Task data
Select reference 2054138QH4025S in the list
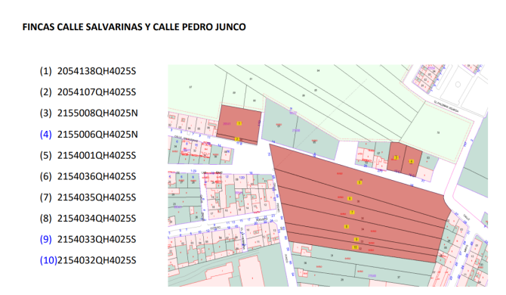506x295 pixels. (97, 71)
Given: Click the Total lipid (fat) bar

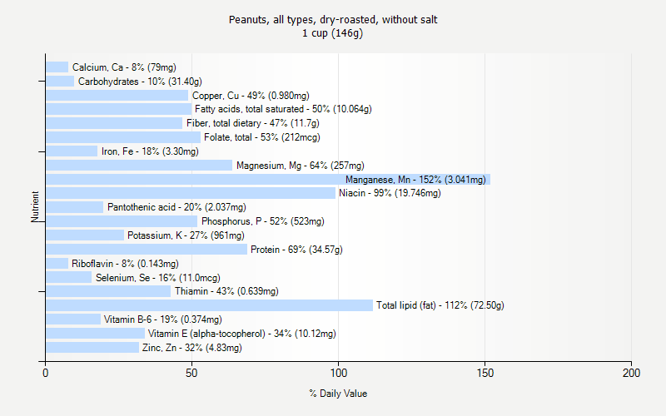Looking at the screenshot, I should (209, 305).
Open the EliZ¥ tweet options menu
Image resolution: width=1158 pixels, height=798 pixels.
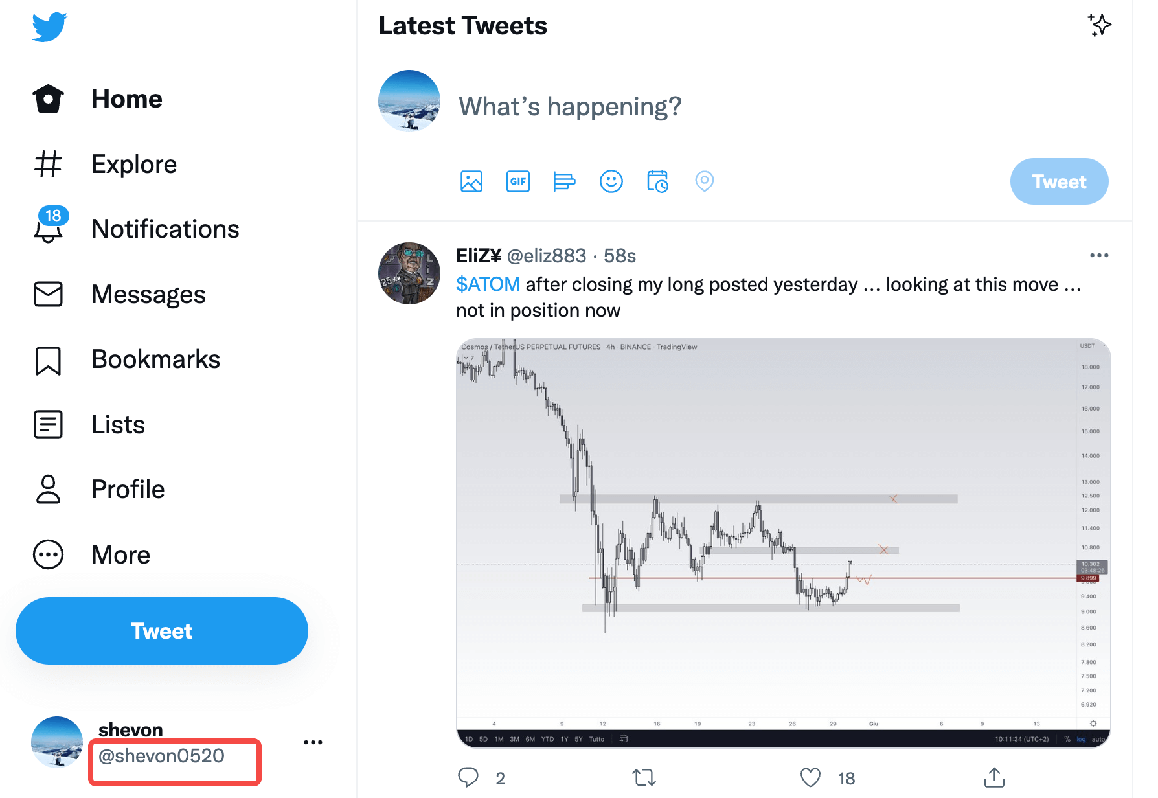[1099, 255]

About this task
From the line with "Image resolution: width=1158" through the last line of the entries above, transcribe everything exactly, both ends included, but not the pictures.

Answer to the exercise
Image resolution: width=1158 pixels, height=798 pixels.
[1099, 255]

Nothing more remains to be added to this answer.